Предателей обезглавили, и головы приветственно посадили на пики по периметру монастырского въезда.

– А сплетниц, – громогласно объявляет женщина, – на ковёр! Ко мне и немедленно! Кажется, послушницы забыли о своей истинной роли в Монастыре и давно не были обласканы хозяйской мерой наказания.

В грядущий вечер ей удаётся присмирить всех находящихся под её началом. В грядущий вечер она, несмотря на долгое время правления до этого, становится истинной Хозяйкой Монастыря. Урок помогает закалить характер.

Женщина

Вызволяю из ящика стола чистую бумагу и конверты и начерчиваю распоряжение, дабы все служащие мне люди обратили своё внимание, силы и ресурсы на предельно значимое для Монастыря лицо. Я не ведаю имени этого человека, мне неизвестны возраст и занимаемая должность, но он – единственный, кто необходим стенам обители похоти и красоты.

Поиски начинаются.

Поиски приносят известия о кончине Ману. Я проглатываю печальное известие и следом пробую лакомую новость: найден.

Двери отворяются и в кабинет рысьей поступью Яна забредает приятной внешности юноша. Я отрываюсь от дел и в ту же секунду обо всех делах забываю. На меня смотрит прекрасный коктейль из черт оставивших наш мир Яна и Ману.

Смольные волосы чёрной дугой обрамляют смуглое лицо; улыбка – Мамочки, взгляд – Отца. Один глаз у него карий, другой – зеленый. У Гелиоса бы хватило знаний и слов обозначить этот феномен каким-нибудь термином – я же попросту восхитилась красотой ребёнка. Не такого уж и ребёнка…

– Моё имя Гектор, – представляется юноша и шагает навстречу.

Охрана ступает и обрамляет рукопожатие внимательным взглядом. Приглашаю гостя к столу и закладываю в разгорячённые руки бокал. Он не умеючи сжимает его в покрытых шрамами пальцах.

– Сколько тебе лет, Гектор? – спрашиваю я и откупориваю бутыль с вином (Ян до последнего держал её «на всякий случай», а этот случай никак не наступал и при жизни мужчины не явился; визит некогда брошенного сына, думаю, есть лучшая из возможностей обмыть забродившие ягоды).

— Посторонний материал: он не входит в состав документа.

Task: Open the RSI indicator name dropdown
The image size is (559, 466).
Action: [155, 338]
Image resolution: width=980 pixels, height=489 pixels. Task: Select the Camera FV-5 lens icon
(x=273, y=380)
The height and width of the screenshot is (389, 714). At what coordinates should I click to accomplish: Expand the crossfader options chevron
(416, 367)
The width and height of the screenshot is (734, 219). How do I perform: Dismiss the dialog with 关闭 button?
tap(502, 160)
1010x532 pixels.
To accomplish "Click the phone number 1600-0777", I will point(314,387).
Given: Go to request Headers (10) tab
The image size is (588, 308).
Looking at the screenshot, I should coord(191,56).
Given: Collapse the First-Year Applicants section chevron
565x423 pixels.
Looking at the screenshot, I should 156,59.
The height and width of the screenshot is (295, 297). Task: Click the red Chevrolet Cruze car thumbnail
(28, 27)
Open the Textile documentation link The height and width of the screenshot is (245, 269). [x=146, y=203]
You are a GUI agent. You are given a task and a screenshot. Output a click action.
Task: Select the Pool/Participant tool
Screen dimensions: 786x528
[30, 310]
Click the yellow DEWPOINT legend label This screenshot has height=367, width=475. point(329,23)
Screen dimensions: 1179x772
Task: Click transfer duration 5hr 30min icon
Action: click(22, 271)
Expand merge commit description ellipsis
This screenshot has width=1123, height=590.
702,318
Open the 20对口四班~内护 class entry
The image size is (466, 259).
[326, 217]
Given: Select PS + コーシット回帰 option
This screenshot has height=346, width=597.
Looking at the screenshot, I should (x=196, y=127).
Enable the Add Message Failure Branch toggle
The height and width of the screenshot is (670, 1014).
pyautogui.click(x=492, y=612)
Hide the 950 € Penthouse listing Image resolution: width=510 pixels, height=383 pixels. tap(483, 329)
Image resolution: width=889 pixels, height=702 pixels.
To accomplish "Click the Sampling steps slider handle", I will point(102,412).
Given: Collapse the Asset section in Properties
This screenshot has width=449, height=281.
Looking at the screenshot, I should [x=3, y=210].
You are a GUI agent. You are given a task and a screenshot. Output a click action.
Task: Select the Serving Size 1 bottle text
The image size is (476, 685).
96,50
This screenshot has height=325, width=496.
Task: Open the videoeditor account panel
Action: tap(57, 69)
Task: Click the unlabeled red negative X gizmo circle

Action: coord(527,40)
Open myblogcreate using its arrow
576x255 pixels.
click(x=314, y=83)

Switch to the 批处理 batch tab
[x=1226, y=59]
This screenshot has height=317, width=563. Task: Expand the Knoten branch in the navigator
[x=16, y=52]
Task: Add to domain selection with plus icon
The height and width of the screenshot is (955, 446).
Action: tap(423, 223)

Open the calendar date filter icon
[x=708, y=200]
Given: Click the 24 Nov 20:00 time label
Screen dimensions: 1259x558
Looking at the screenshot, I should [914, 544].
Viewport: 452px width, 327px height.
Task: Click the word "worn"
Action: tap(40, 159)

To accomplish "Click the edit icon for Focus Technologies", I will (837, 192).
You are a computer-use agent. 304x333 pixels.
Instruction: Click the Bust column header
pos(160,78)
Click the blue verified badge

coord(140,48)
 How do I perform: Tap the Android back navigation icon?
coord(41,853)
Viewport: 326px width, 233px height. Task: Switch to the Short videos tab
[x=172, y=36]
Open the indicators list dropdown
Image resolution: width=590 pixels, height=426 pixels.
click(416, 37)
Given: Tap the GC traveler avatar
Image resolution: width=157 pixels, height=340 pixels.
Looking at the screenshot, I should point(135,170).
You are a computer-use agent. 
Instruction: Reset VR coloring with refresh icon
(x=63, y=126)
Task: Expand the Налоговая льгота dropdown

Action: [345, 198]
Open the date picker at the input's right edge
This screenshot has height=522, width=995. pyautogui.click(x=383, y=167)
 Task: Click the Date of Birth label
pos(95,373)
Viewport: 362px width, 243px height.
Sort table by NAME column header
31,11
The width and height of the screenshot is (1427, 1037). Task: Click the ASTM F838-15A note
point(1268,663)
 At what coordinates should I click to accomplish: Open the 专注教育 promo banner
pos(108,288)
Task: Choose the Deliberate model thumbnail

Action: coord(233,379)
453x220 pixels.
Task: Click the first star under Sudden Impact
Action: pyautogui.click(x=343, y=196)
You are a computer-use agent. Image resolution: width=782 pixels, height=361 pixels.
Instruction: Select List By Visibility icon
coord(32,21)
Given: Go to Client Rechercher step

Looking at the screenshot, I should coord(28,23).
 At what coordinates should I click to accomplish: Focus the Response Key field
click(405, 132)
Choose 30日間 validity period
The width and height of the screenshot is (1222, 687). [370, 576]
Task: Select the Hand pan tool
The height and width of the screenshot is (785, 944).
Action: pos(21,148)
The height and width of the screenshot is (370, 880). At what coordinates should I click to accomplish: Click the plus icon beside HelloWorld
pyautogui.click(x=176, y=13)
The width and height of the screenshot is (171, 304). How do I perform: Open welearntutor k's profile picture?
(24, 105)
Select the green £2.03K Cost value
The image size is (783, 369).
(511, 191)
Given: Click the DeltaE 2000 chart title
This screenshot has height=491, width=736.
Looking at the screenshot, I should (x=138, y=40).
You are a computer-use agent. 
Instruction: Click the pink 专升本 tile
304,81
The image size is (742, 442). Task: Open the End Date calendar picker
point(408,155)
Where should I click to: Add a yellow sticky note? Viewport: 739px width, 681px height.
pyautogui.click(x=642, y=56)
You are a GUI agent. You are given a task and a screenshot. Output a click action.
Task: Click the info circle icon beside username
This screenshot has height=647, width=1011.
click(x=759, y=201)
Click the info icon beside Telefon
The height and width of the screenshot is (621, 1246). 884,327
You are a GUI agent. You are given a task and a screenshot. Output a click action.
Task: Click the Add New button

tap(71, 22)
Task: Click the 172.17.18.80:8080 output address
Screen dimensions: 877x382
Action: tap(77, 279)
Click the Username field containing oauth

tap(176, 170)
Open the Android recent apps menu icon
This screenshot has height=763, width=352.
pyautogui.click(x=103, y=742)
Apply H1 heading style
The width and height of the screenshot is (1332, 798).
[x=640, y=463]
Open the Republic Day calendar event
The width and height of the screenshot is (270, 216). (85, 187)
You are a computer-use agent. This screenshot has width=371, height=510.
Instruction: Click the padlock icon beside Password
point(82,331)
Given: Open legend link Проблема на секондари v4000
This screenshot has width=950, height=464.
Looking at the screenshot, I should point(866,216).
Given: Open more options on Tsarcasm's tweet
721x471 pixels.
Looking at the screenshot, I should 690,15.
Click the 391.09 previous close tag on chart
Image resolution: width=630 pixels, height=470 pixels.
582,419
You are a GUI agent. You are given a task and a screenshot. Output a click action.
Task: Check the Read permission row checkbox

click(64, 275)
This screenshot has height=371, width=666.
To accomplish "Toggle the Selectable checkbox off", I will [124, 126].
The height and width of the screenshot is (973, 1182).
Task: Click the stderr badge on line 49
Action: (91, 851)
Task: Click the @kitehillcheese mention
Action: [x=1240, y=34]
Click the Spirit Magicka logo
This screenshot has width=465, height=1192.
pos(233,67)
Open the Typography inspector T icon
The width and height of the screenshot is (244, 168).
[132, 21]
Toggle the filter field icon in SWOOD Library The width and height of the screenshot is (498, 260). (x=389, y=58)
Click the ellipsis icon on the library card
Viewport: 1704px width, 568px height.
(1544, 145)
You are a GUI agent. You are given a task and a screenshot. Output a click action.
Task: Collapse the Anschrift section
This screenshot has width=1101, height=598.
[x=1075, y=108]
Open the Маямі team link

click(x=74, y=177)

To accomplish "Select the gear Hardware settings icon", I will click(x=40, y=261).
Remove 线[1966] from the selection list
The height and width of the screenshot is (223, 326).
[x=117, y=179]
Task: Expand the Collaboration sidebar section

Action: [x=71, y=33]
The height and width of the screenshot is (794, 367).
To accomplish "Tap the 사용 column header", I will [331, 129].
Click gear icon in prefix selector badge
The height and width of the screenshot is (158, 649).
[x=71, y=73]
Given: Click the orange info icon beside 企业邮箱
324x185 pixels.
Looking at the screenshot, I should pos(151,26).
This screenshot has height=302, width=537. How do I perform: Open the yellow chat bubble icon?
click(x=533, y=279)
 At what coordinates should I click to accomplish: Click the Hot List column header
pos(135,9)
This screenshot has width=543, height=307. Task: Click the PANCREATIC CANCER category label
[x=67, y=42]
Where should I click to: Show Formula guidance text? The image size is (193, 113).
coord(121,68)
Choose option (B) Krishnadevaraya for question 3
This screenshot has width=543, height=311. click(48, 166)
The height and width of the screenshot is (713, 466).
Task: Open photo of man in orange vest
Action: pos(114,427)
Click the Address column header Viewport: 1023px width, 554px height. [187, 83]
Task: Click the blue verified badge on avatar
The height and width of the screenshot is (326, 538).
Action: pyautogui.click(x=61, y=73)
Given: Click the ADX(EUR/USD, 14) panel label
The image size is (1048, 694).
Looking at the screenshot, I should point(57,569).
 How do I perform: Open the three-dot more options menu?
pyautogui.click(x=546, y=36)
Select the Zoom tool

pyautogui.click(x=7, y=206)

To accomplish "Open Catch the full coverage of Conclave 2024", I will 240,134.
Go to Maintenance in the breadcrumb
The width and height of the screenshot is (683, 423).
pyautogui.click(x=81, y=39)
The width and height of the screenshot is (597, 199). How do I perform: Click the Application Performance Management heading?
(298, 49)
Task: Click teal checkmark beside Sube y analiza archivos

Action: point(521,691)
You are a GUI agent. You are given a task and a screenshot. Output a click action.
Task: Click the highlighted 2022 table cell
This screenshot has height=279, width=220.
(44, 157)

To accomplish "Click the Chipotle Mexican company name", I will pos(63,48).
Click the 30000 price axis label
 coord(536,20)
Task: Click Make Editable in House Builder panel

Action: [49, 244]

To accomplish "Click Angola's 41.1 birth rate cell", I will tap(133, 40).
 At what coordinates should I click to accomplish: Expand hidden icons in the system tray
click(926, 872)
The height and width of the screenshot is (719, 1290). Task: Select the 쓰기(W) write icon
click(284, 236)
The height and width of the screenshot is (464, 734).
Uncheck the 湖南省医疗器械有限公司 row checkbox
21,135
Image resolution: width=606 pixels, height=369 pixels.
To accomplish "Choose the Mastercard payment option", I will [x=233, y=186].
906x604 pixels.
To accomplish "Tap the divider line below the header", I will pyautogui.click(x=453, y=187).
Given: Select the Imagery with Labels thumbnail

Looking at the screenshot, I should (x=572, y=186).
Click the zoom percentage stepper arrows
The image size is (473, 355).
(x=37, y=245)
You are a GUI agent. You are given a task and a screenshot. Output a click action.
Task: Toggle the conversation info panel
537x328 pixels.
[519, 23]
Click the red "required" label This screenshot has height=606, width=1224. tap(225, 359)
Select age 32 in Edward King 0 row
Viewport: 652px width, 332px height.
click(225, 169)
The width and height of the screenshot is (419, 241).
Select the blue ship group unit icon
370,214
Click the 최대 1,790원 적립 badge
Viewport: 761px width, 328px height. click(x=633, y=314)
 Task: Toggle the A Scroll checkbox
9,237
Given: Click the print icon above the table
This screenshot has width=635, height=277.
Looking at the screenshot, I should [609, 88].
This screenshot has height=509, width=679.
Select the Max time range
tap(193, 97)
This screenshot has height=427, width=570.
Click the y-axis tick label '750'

– Восемнадцать, – отвечает он и незатейливо поглядывает на наполняющийся бокал.

– Прекрасно! – объявляю я. – Значит, ты зрел, умён и жизнь повидал.

– Более чем, – улыбается мальчишка (Ян так не улыбался – улыбалась Ману), однако к напитку не притрагивается.

– Запасы твоего отца, – и я показательно возношу бокал.

В ответ того же действия не наблюдаю.

– Твоё недоверие, Гектор, – говорю я, – не имеет никаких оснований, ибо, ступив на земли Монастыря, где действуют исключительно мои законы, ты всецело доверился рукам Хозяйки. Испей. Яда нет. А Ян – любитель обжигающего питья – утаивал данное вино, так и не вкусив его. Уважь отца.

Юноша осмеливается пригубить.

– Значит, Ян.

Неужели собственный сын не знал имени…?

– А мать тебе известна? – уточняю следом.

– Ману бывала у меня и моей приёмной семьи, – рассказывает Гектор. – Нечасто, так как стены Монастыря, по её словам, предпочитала не покидать. А когда бывала, об отце практически не говорила. Известно мне немногое.

– Однако же известно.

Мальчишка щурится – я присматриваюсь.

– Ты похож на него, – отрываю от сердца. – Безумно! Слов не хватит, чтобы передать вашу схожесть, чтобы описать идентично гуляющие черты. От матери в тебе подкрашенный коньяком цвет кожи. Всё остальное – отец.